■ **PASSAGE PRÉSENTÉ**:
Litiges commerciaux: Les entreprises recourent régulièrement à des détectives pour mettre au jour des actes de concurrence déloyale, de détournement de clientèle ou de vol interne. Dans de tels cas, le rapport constitue une pièce essentielle au succès de l’action judiciaire. Les frais engagés, proportionnés à l’enjeu économique, peuvent donc être remboursés par la partie condamnée.
Baux et immobilier: Un propriétaire peut faire appel à un détective pour prouver une sous-location interdite, une occupation illégale ou un manquement grave d’un locataire. Dans ce cas, l’enquête est directement liée à la défense de ses droits de bailleur et peut être considérée comme remboursable par la partie adverse.
Assurances: Dans les dossiers de fraude, comme une fausse déclaration de sinistre, un incendie volontaire ou un accident mis en scène, l’enquête d’un détective permet de démontrer la supercherie. Puisqu’elle est indispensable à la contestation d’une demande abusive, son coût peut être mis à la charge de l’assuré fraudeur.
Créances et recouvrement: Certains débiteurs organisent leur insolvabilité ou dissimulent des biens pour échapper à leurs créanciers. L’intervention d’un détective privé peut permettre de localiser le débiteur et d'évaluer son patrimoine réel. Lorsque ces preuves s’avèrent déterminantes, les frais d'enquête correspondants peuvent être récupérés auprès du débiteur condamné.
Comment maximiser vos chances de remboursement
Pour que les frais d’enquête de détective privé soient effectivement pris en charge au titre de l’article 700 du Code de procédure civile, certaines règles pratiques doivent être respectées. En voici les principales :
1. Formuler une demande explicite: Le juge ne statue pas d’office sur les frais non compris dans les dépens. Il est donc indispensable que votre avocat, ou vous-même si vous agissez sans représentation, demandiez clairement l’application de l’article 700 CPC dans vos conclusions. Sans cette démarche, aucun remboursement ne pourra être envisagé.

■ **TRAVAIL DEMANDÉ**:
A. D'après le passage présenté, quel article du Code de procédure civile permet la prise en charge des frais d'enquête de détective privé ?
B. Dressez la liste de tous les domaines pour lesquels le passage présenté indique que les frais d'un détective peuvent être remboursés.

■ **EXTRAIT DES DONNÉES**:

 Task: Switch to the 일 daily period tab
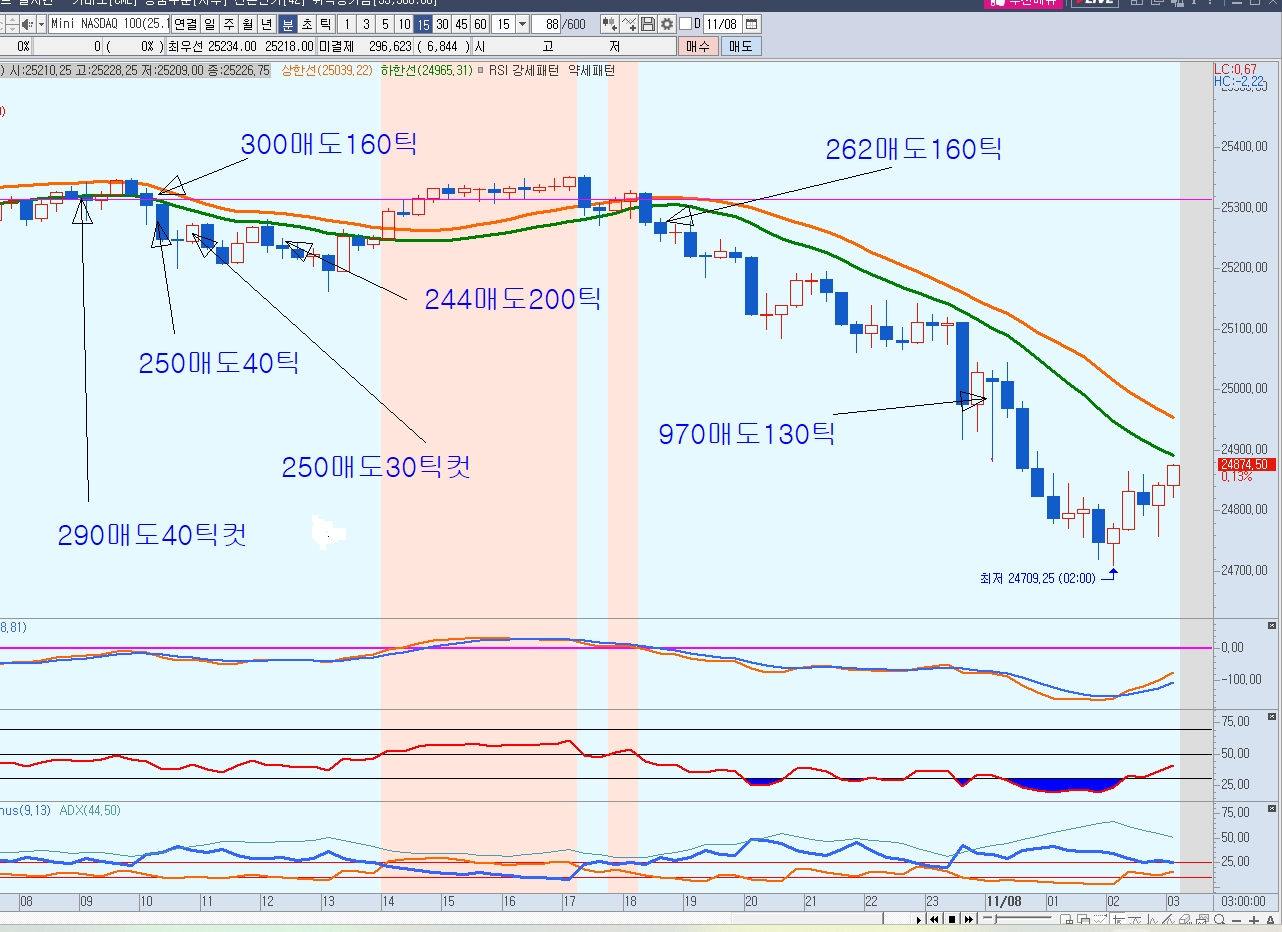[209, 23]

■ **RÉPONSES OBTENUES**:
A. L'article 700 du Code de procédure civile.

B.
- Litiges commerciaux
- Baux et immobilier
- Assurances
- Créances et recouvrement